Kentucky WWII vets honored with special flight
The Sentinel Echo, London, Ky. July 21, 2022
(Tribune News Service) — Touted as the generation that changed the history of the world, three local World War II veterans took to the skies for a special honor.
The flight, centered at the London-Corbin Airport, was aboard a 1945 B-25 bomber — a model used by combat troops during the war against Japan.
The three veterans honored were Abel Cunagin and George Calvert Sr., both of London, and Paul Jones of Corbin. They were part of the Honor Flight of the Bluegrass “Barnstorming Tour.”
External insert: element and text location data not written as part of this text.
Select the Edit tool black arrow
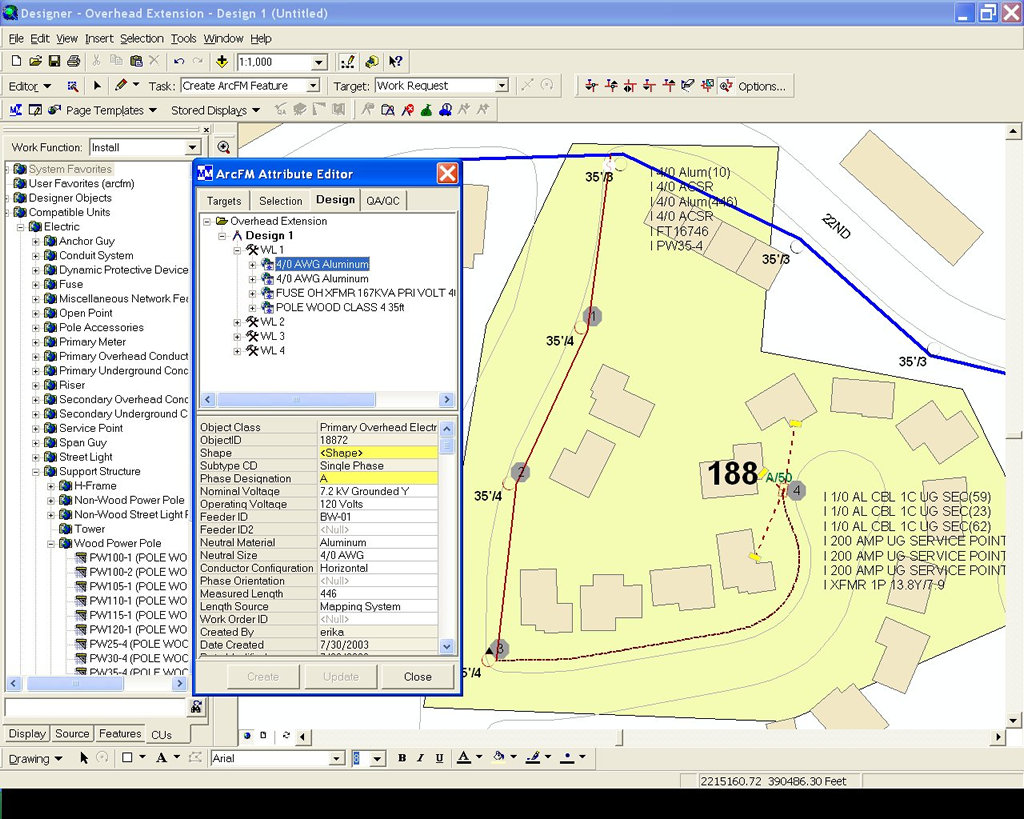[97, 86]
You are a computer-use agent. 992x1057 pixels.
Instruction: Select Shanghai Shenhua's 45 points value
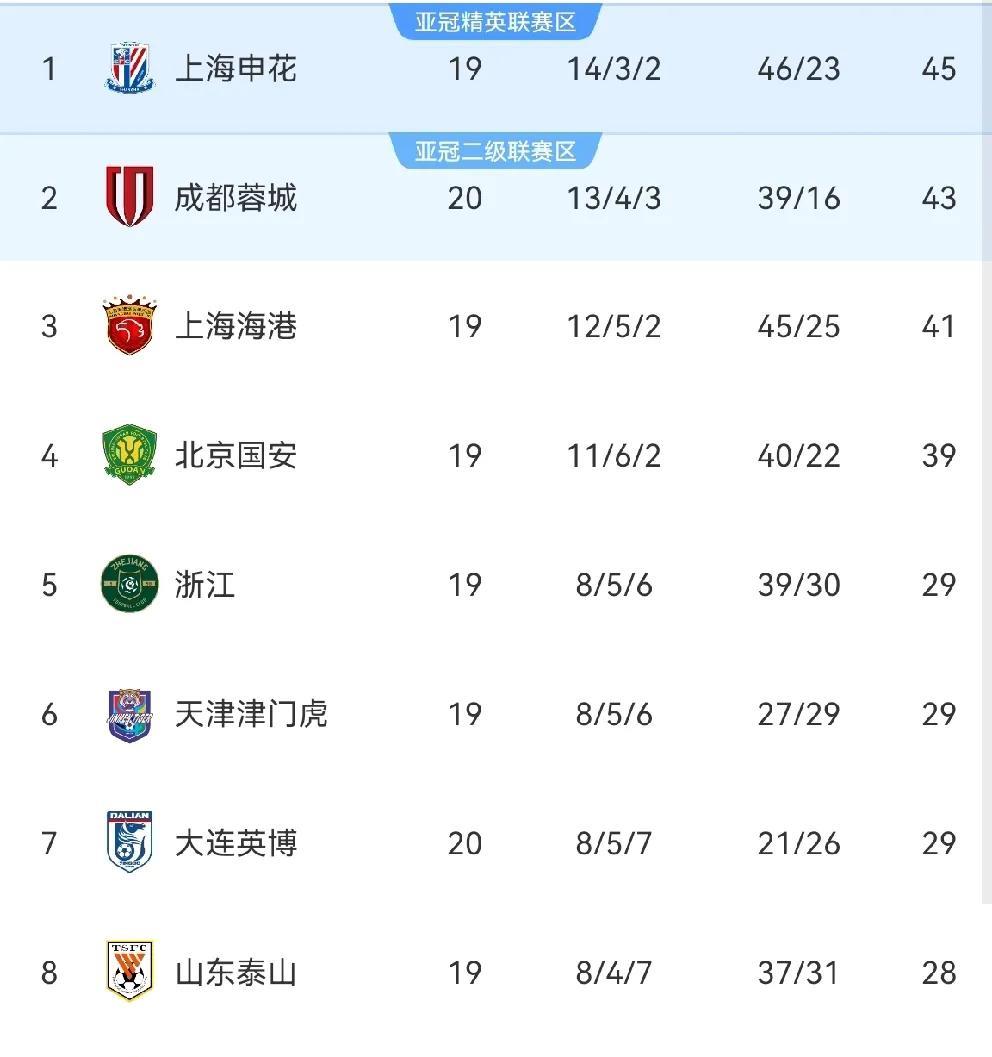coord(939,69)
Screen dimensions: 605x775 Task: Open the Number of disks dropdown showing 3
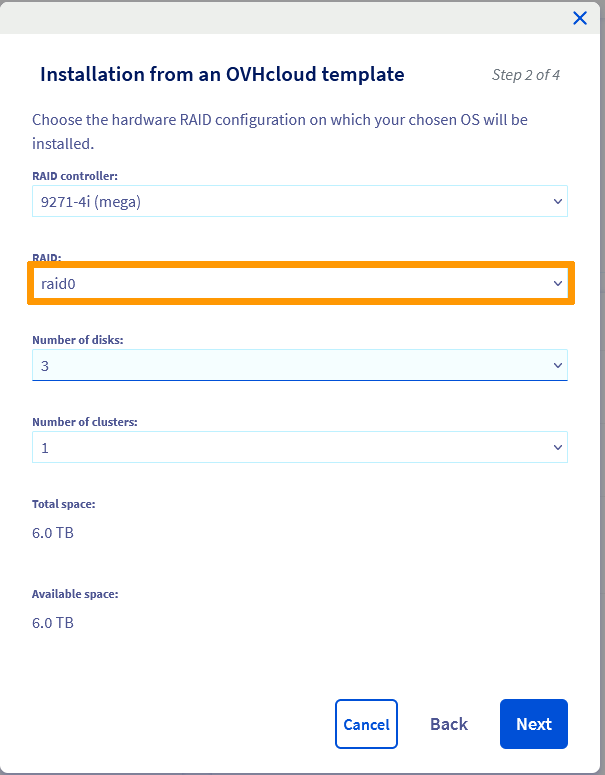(x=290, y=366)
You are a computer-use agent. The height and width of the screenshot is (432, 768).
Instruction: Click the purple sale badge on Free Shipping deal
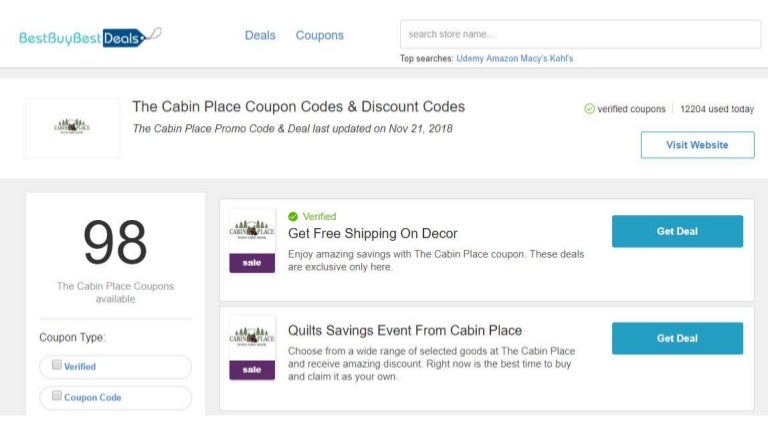coord(252,263)
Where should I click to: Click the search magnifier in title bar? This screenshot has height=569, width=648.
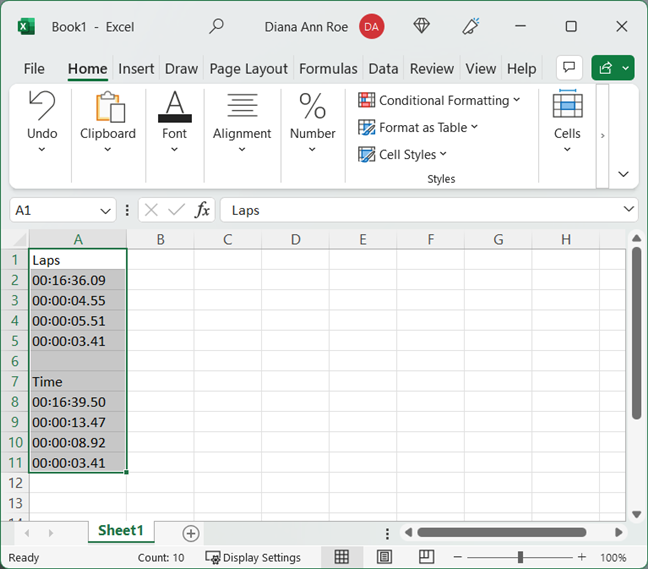click(x=216, y=27)
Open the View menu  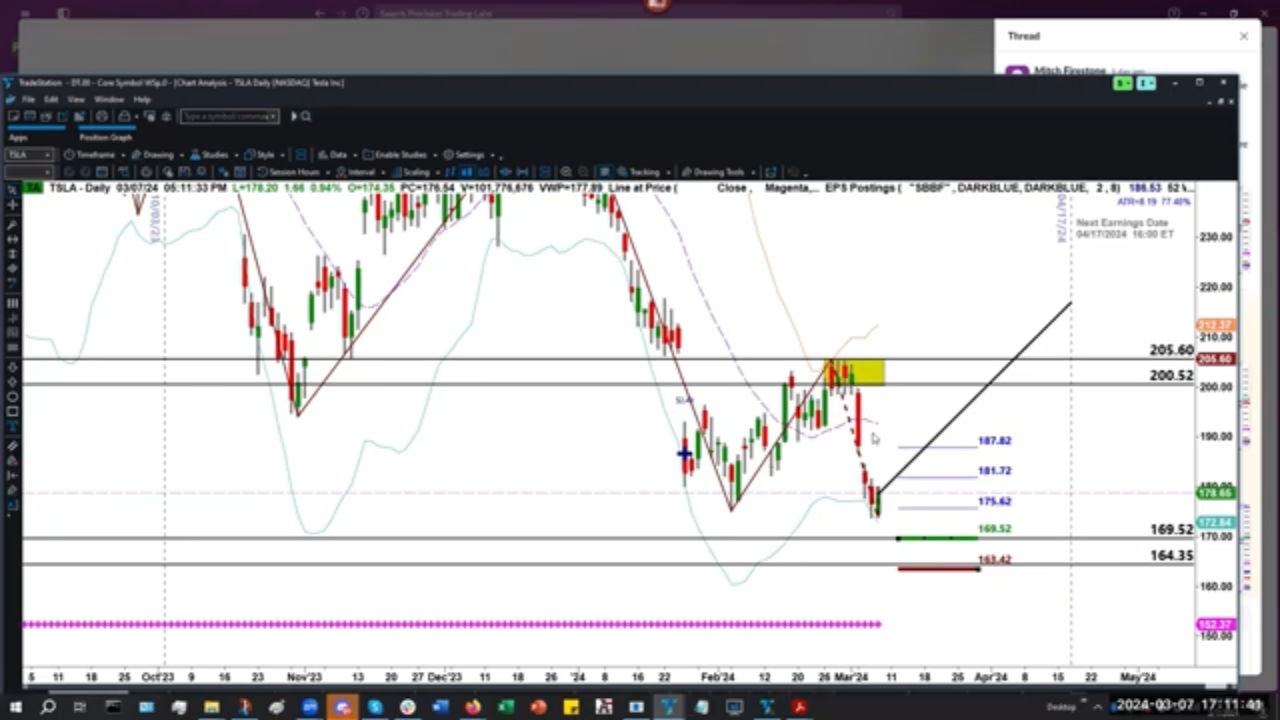point(76,99)
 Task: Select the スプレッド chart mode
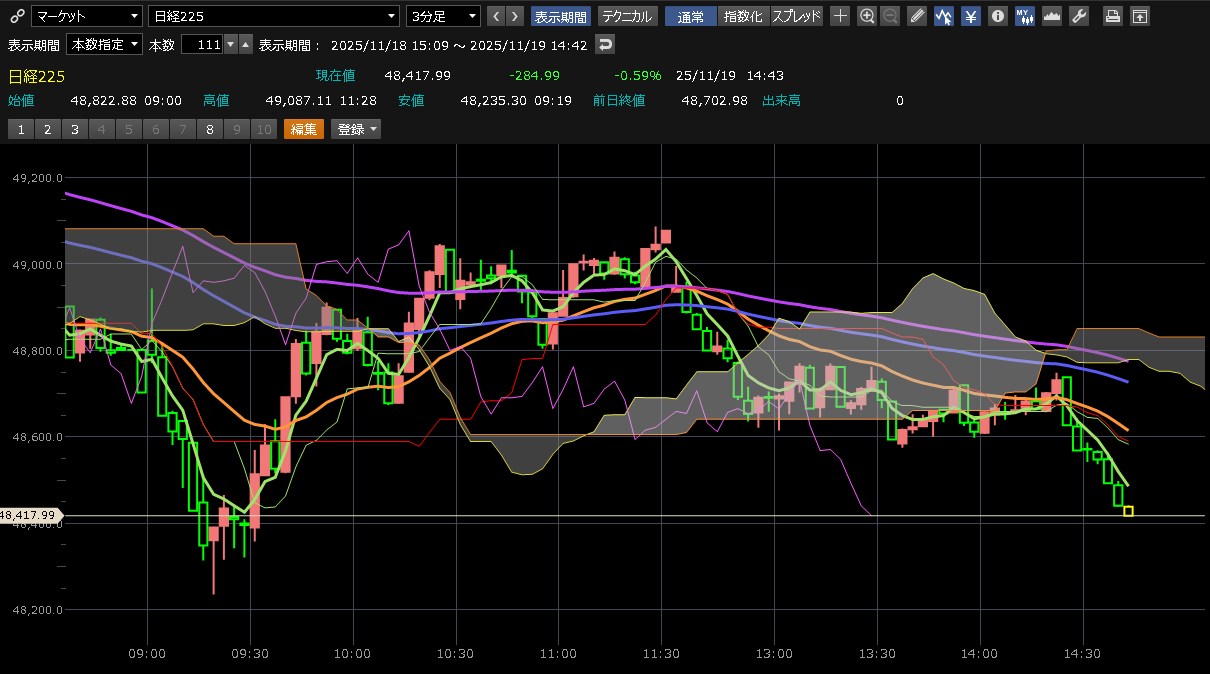(797, 16)
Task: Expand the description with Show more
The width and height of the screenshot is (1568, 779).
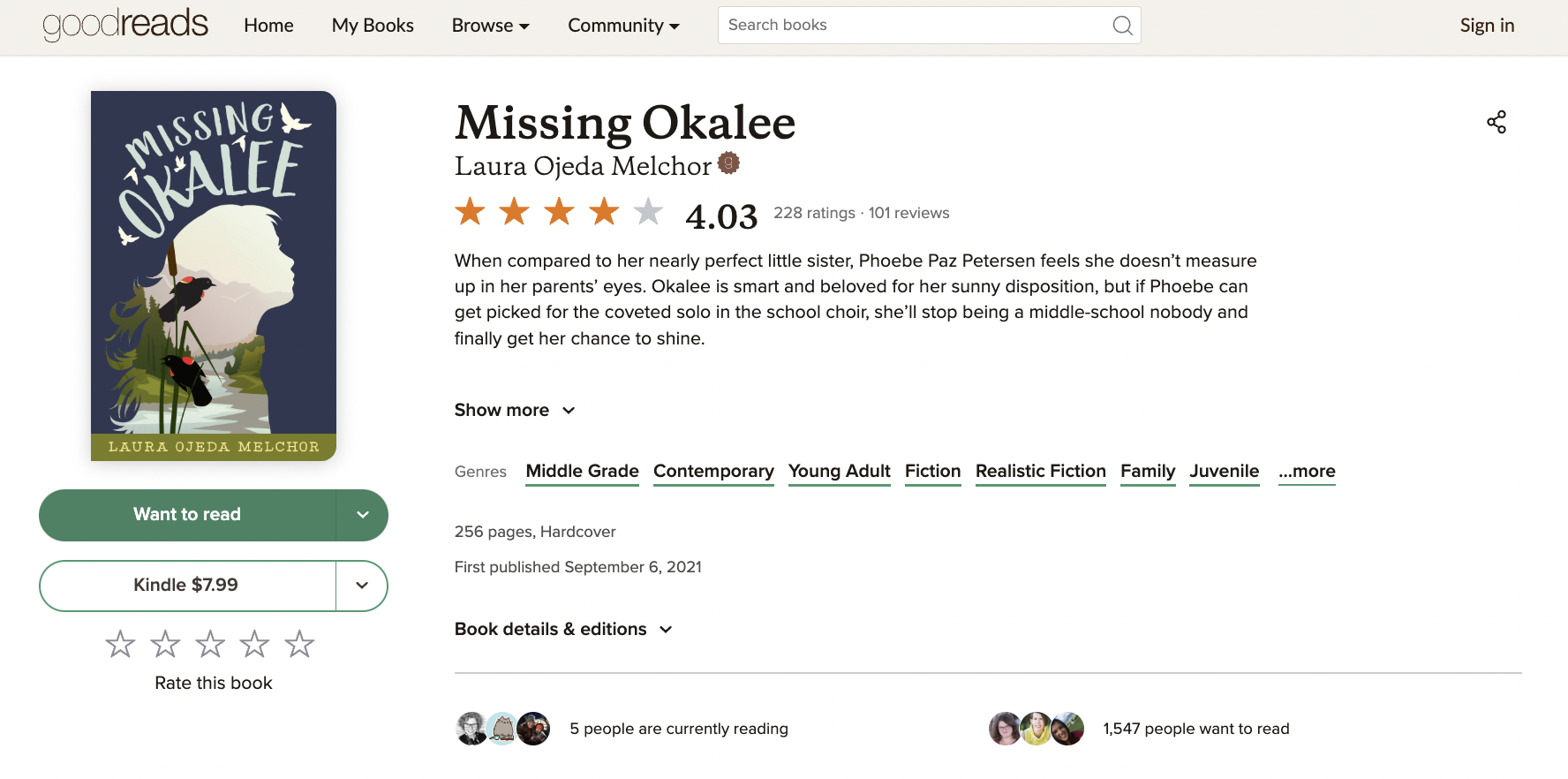Action: click(515, 410)
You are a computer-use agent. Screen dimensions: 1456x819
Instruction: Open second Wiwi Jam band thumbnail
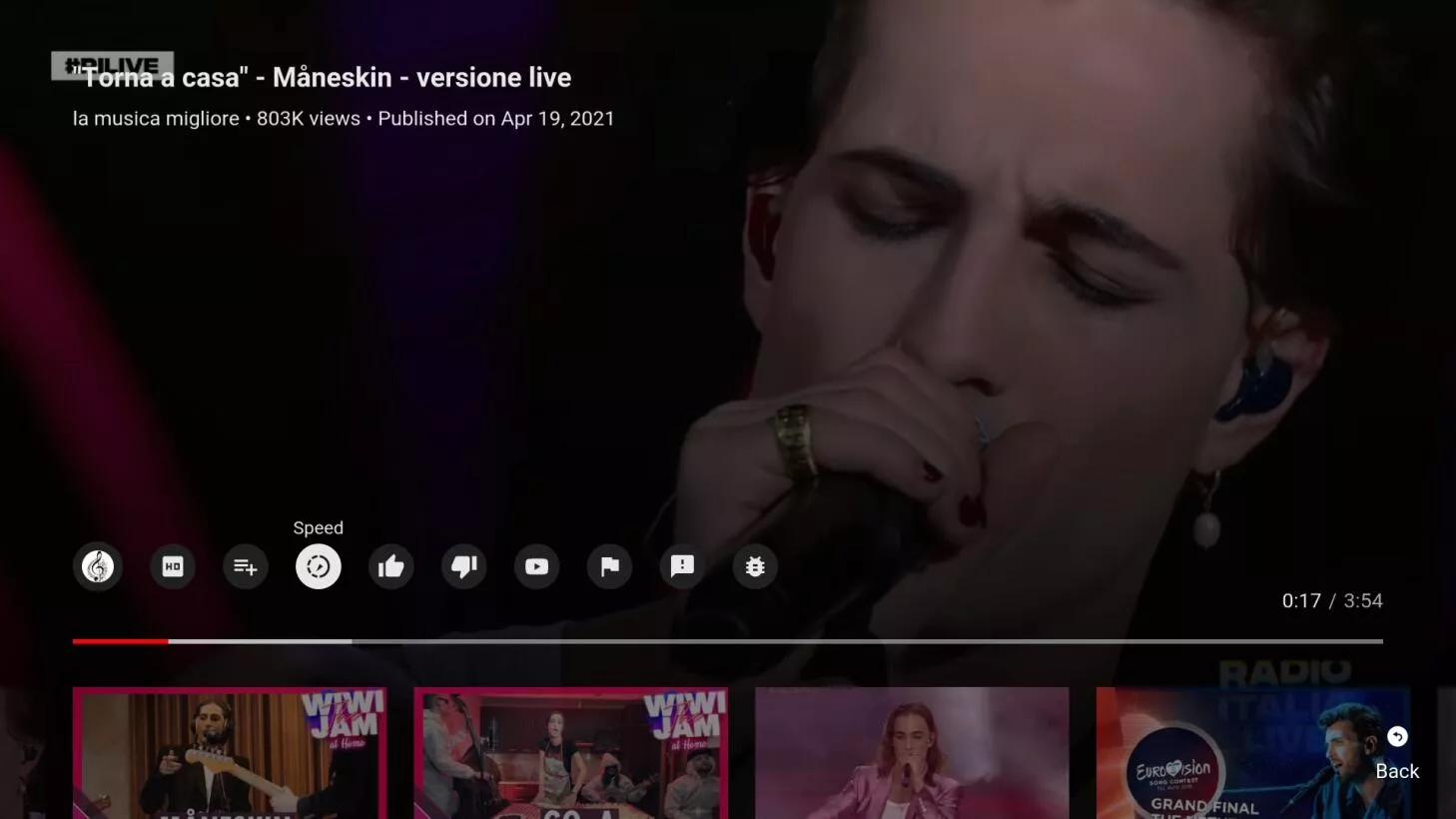tap(571, 753)
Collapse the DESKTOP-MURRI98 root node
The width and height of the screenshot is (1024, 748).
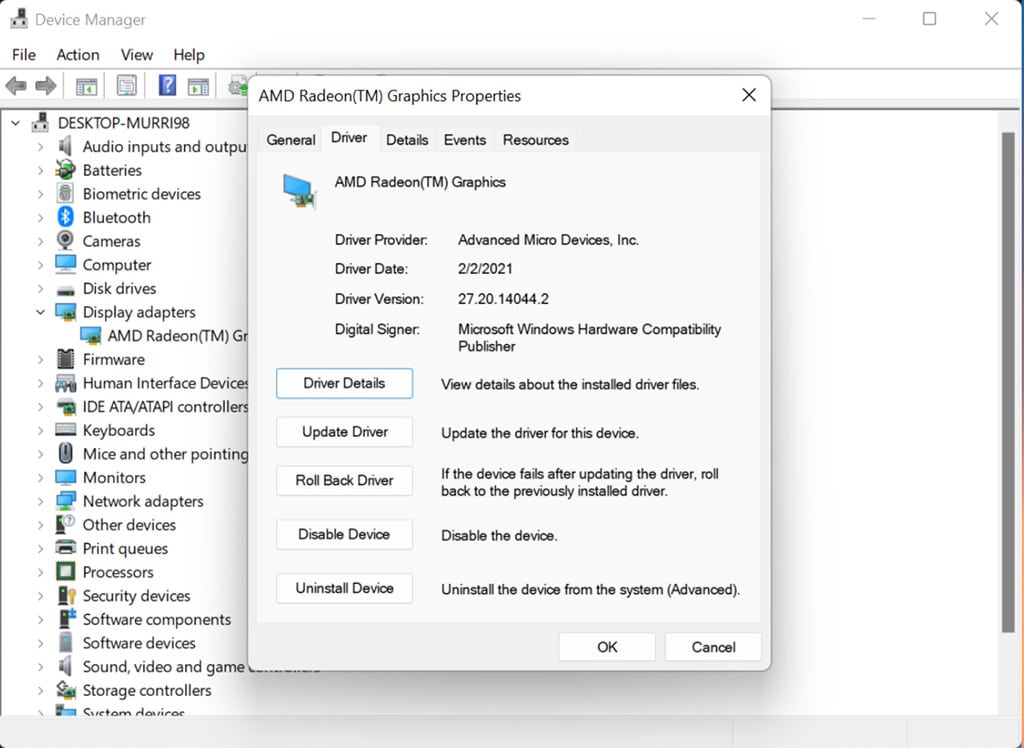click(x=16, y=123)
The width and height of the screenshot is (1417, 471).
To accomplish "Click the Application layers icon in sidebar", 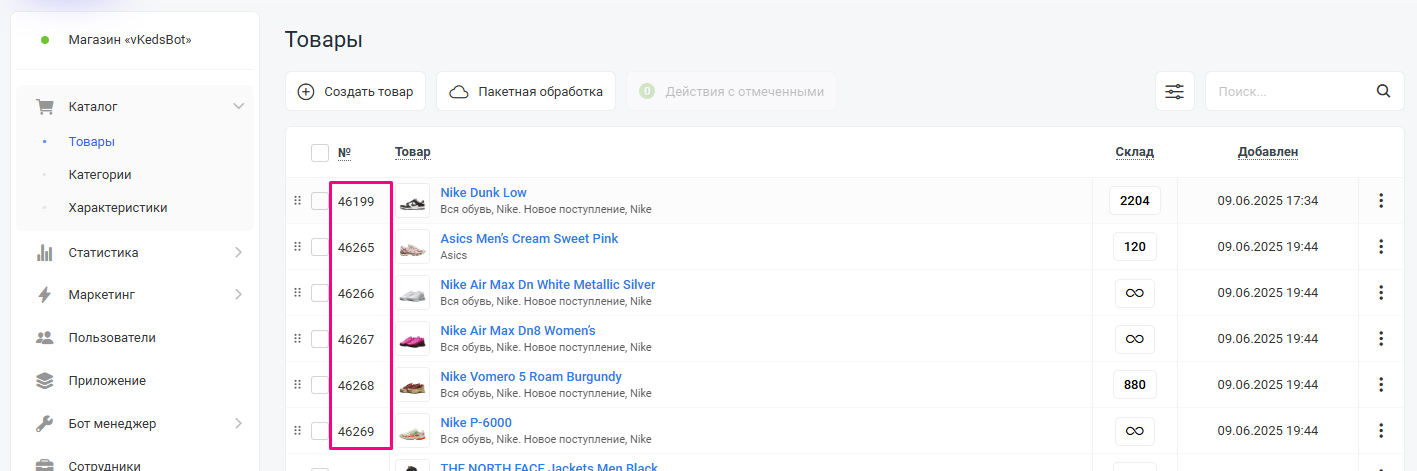I will coord(44,381).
“We owe our WWII veterans everything,” said coordinator Jeff Thoke. “They changed the course of history all for the good almost 80 year. Of the 16 men and women who served during WWII, there are only about 200,000 left. So these are true American heroes, true living legends.They went over not as conquerors but as liberators. They went overseas, when they were 18 and 19 and came back as 21-year-olds.”
The three veterans had some ironically similar attributes. Cunagin is 100 years and 3 months old; Jones is 3 months from being 100, and Calvert is 3 months shy of being 99 years old.
Cunagin and Calvert both served in the U.S. Army’s 24th Infantry, although Calvert was in that brigade a year after Cunagin had moved on. Cunagin was first stationed at Camp Atterbury, Indiana — which was the place from which Calvert was discharged. Currently, both Cunagin and Calvert are residents at Village Heights in London.
Cunagin is quite emphatic when telling his age.
“I’m 100 and 3 months,” he said.
Cunagin, whose full name is William Abel, was first stationed at Camp Atterbury, Indiana, in 1942.
“I joined after the Japanese bombed the Hawaiian islands,” he said. I was in the 24th Infantry, then I went to Australia for a year. and I was in the invasion of Dutch New Guinea.”
Cunagin was a rifleman. He carried a .45 pistol, a .45 machine gun and also operated a .50 caliber machine gun while he served throughout the Pacific Theater.
He was also involved in the occupation of Japan, before being discharged on December 5, 1945.
“Three years was enough. I came home,” he said. “I didn’t make it home for Christmas but I was on my way.”
Calvert served from 1944 until 1946. He began in the 75th Infantry but transferred to the 24th Infantry. Although referred to as a “gunner” on the tank, Calvert’s duties actually involved giving coordinates to the gunmen. He said the members were cross-trained so if a gunman was hurt or unable to act, the other members could take over. He achieved the rank of Corporal and served in the Pacific and Philippines. Calvert married in 1944 prior to leaving for military duty — and he remains married to his childhood sweetheart 78 years later.
Jones was a pilot in the U.S. Navy for 23 years, flying bombers similar to the one in which he was a passenger on Saturday. He will celebrate his 100th birthday on October 30, and remains active and agile — climbing the steps into the plane without assistance and walking without any assistance.
“He’s a Navy pilot,” Thoke said. “We don’t run across too many Navy pilots. He said he flew Wildcats, Hellcats and Corsairs. You know the World War II movies — we’ve all seen Corsairs. He was on U.S. Guadalcanal, then transitioned to night fighter training.”
Jones said he has a tradition of going to New Orleans to celebrate his birthday, adding he already has his tickets for this year when he will reach the century mark.
Airport Manager Matt Singer said the Honor Flight of the Bluegrass organization contacted him regarding including London in the Barnstorming effort.
“They actually reached out to us and we were honored to have them come here,” Singer said.
The Barnstorming effort launched on Friday in Paducah before making a morning flight in Russellville on Saturday. Sunday took them to Danville and Bardstown for their final flight before the bomber would head back to its base in Missouri.